On Tuesday, the Health Resources and Services Administration is distributing $66.5 million to community groups working in 38 states and in Washington, D.C. This is the fourth round of the $250 million in funding allocated in the American Rescue Plan.
"Whether that trusted messenger is your schoolteacher or your pastor or your barber, what we want is for those people to guide you on this very important decision and encourage you to take the steps you need to take to stay safe from COVID," Health Secretary Xavier Becerra tells NPR. "The program that we're announcing this week is to provide additional resources to trusted voices in our communities throughout the country so that they can reach folks."

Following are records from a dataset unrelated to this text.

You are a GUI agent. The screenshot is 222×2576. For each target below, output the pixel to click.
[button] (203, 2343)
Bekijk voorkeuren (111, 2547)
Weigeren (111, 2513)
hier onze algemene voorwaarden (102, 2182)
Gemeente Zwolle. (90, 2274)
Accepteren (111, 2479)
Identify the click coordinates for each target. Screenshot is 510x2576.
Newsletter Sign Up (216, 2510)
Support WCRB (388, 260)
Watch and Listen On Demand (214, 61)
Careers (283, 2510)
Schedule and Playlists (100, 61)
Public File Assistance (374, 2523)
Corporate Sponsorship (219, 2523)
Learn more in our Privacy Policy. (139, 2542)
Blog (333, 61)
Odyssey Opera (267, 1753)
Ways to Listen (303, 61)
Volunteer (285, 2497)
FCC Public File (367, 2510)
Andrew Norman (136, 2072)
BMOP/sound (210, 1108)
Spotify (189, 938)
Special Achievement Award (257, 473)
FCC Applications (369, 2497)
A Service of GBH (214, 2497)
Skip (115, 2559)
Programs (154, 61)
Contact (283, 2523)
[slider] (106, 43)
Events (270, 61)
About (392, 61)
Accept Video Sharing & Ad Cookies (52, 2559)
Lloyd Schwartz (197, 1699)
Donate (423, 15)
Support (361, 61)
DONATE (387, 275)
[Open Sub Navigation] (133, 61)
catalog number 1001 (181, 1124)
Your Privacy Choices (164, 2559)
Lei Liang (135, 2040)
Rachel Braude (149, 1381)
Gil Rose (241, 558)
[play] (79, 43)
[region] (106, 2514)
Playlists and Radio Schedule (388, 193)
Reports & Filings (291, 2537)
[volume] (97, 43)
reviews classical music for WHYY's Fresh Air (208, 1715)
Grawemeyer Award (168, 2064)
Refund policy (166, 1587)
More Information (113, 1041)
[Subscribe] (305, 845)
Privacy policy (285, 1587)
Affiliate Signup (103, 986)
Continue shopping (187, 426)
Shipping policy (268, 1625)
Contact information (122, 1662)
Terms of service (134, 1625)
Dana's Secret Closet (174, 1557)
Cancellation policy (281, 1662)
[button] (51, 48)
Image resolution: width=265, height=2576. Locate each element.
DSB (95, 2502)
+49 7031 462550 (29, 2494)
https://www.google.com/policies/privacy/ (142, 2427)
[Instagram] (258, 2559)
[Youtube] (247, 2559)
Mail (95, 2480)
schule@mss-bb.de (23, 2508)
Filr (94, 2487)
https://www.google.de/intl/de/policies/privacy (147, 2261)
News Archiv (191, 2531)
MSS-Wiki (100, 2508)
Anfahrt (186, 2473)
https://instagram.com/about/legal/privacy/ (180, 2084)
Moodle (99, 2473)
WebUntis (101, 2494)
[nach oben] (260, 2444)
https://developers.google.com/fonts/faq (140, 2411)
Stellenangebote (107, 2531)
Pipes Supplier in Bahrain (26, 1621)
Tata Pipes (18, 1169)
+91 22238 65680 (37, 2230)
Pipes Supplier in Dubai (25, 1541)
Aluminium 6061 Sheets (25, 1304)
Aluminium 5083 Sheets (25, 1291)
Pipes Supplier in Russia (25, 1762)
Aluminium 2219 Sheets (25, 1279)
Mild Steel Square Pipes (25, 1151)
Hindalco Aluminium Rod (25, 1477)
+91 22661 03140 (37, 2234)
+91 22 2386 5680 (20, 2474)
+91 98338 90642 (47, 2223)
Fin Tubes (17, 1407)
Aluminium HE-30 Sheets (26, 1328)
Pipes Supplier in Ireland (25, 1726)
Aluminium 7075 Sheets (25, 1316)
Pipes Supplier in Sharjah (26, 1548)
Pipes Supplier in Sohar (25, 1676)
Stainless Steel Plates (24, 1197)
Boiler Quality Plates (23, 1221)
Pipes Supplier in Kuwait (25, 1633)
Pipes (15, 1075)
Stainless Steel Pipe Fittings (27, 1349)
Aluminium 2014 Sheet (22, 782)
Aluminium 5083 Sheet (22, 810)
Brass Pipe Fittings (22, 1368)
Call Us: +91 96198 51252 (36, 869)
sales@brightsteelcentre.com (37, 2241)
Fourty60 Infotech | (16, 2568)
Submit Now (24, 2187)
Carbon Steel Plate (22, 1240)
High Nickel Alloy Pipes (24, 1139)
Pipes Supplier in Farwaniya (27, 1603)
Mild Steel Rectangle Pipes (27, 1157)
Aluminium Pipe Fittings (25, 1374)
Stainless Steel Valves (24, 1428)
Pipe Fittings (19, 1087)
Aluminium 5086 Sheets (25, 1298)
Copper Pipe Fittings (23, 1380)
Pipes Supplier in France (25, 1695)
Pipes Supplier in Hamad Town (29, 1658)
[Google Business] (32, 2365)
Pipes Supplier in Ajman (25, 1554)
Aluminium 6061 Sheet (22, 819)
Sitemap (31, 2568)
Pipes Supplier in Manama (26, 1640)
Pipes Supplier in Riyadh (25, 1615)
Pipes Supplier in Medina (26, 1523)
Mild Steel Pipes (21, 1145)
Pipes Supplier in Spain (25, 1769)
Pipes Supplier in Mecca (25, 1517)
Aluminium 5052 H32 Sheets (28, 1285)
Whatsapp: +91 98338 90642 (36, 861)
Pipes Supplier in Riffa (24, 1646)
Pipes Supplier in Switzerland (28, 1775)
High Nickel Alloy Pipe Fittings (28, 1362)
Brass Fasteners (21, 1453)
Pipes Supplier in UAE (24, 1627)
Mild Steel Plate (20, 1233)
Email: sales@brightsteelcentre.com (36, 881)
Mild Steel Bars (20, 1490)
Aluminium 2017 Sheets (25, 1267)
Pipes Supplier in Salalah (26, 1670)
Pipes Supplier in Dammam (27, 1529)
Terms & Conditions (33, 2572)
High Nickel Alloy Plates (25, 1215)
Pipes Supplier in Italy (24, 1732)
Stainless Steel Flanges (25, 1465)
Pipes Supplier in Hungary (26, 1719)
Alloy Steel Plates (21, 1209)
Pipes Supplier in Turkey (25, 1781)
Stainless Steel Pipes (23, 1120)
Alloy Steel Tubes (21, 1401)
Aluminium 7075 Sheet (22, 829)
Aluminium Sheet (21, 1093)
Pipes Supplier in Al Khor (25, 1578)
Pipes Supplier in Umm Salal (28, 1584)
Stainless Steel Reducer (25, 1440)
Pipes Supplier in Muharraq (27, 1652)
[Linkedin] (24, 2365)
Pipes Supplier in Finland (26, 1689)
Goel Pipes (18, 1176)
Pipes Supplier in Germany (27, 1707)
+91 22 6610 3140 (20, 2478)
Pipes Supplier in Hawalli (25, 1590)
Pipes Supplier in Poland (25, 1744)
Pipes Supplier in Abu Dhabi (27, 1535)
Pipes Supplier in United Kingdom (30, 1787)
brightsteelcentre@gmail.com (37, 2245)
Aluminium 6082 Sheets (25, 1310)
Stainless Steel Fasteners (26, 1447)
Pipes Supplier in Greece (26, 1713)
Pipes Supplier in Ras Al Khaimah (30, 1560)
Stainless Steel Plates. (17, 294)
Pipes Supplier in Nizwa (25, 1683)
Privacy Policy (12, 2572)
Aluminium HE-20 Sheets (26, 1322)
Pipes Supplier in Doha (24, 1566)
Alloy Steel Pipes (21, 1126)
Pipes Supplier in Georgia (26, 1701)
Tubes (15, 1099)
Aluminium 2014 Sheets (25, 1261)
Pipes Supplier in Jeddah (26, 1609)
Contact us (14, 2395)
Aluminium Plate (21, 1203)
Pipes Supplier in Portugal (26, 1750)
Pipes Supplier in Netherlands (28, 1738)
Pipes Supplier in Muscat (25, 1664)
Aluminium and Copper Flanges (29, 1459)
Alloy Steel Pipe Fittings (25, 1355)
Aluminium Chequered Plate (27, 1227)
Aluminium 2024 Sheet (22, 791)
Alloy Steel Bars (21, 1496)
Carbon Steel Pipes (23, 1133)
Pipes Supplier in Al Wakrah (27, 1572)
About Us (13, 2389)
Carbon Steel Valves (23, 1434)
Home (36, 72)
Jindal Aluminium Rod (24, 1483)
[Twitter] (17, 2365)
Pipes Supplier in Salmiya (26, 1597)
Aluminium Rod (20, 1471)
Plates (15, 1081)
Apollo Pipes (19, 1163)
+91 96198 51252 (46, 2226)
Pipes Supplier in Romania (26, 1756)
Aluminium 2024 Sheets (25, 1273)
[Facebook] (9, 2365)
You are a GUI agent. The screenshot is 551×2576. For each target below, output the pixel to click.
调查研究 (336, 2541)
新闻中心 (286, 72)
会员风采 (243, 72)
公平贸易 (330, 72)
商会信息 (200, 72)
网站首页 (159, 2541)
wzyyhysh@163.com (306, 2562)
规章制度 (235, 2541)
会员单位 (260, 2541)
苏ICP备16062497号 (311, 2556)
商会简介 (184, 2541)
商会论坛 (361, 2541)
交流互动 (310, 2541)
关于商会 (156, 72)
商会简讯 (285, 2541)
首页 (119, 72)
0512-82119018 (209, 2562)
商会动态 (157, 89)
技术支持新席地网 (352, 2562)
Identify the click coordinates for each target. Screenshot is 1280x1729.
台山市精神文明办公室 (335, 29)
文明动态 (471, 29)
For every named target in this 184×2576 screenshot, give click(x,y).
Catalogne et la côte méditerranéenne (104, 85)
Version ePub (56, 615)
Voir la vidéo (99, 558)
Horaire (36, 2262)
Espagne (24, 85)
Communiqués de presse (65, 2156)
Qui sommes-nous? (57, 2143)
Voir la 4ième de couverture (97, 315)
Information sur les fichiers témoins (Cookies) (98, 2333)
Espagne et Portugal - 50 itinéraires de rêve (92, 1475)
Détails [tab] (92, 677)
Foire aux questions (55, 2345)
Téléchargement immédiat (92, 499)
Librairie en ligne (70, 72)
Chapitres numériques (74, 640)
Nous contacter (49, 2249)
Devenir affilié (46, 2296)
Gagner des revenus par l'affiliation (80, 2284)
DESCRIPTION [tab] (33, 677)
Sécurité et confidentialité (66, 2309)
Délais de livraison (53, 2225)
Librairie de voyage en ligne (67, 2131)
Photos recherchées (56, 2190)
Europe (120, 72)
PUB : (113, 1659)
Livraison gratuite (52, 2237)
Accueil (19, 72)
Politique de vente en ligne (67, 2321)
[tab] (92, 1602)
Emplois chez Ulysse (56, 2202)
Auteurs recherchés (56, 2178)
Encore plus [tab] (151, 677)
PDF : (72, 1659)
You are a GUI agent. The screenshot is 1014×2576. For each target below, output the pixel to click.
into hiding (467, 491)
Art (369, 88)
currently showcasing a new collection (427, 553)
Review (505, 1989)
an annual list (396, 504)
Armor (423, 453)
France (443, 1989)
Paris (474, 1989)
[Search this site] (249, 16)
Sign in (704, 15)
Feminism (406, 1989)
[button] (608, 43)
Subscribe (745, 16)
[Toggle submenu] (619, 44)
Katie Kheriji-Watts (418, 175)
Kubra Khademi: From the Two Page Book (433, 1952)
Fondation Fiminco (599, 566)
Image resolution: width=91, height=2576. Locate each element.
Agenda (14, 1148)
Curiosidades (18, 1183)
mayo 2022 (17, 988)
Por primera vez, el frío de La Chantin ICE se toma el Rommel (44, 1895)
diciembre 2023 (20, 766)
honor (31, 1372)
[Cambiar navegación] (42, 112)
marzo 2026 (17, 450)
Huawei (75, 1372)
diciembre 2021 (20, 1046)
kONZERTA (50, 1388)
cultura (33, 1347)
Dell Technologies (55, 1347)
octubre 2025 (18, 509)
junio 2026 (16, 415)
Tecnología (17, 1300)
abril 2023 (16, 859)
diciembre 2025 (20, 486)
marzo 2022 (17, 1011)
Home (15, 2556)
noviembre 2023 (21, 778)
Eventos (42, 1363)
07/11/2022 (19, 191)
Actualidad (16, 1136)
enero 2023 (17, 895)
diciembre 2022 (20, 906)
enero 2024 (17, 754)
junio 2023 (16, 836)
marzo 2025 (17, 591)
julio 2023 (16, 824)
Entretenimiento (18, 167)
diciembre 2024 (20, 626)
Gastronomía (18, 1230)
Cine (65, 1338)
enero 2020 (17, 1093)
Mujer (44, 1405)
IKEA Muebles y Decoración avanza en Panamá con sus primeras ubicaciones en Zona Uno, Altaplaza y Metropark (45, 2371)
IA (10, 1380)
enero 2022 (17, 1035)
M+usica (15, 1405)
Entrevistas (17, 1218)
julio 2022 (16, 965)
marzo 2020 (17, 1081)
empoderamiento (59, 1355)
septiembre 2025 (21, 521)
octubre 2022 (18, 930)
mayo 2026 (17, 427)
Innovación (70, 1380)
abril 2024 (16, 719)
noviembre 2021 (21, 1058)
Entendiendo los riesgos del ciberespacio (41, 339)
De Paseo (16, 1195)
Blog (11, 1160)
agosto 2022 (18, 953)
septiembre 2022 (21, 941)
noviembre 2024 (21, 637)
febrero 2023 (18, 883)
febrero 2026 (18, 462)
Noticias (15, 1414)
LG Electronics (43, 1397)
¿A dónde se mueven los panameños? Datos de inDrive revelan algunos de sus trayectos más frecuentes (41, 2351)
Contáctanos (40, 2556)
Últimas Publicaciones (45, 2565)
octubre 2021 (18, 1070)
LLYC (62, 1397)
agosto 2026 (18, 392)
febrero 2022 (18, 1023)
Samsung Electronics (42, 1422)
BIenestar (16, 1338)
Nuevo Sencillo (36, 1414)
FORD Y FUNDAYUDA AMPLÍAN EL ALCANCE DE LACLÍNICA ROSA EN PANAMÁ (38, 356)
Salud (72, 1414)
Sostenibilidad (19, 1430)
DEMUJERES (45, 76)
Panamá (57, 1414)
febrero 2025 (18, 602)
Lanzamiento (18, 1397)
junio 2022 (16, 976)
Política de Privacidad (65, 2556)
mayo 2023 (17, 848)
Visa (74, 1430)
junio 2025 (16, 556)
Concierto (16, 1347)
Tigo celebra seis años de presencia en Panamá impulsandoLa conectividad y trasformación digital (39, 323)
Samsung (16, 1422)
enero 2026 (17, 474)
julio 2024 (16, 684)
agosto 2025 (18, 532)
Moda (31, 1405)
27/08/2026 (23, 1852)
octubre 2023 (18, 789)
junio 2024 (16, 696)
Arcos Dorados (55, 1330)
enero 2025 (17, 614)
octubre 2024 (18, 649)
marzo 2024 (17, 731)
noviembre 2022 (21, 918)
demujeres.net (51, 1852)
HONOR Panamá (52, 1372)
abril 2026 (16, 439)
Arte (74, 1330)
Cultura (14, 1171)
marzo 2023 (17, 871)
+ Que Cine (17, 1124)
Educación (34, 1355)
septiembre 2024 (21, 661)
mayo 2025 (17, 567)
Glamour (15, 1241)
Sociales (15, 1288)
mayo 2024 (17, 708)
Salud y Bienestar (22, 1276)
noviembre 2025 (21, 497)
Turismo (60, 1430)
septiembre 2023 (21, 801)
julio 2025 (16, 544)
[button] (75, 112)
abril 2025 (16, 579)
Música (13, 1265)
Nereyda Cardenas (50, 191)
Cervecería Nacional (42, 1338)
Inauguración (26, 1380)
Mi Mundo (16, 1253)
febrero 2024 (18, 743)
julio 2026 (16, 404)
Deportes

"We know there are still millions of Americans who need to be vaccinated, and millions of those Americans are willing to be vaccinated, so we want to reach them," he adds.
One group receiving more than $11 million Tuesday is Communities RISE Together, an initiative supported by the Public Health Institute. Dr. Somava Saha, who co-leads the effort, says the administration's decision to fund local community groups is smart and "flips it from 'trust us' to 'we trust you.'"
Saha says RISE's successes in the past seven months since it first received funding proves that the approach is effective: The coalition of community groups has been able to connect about 160,000 people to services like food and housing and mental health support and has vaccinated more than 137,800 people, she says, adding that there are "probably a few hundred thousand more that have gotten vaccinations elsewhere as a result of [outreach] efforts."
The racial disparities in COVID-19 vaccinations have narrowed since the initial gaps at the beginning of the rollout, according to a recent analysis from the nonpartisan Kaiser Family Foundation.
Samantha Artiga, director of the Racial Equity and Health Policy Program at KFF, notes that the highly contagious delta and omicron variants may have spurred more people to get vaccinated, but that outreach efforts focused on equity and making the logistics easier likely helped as well.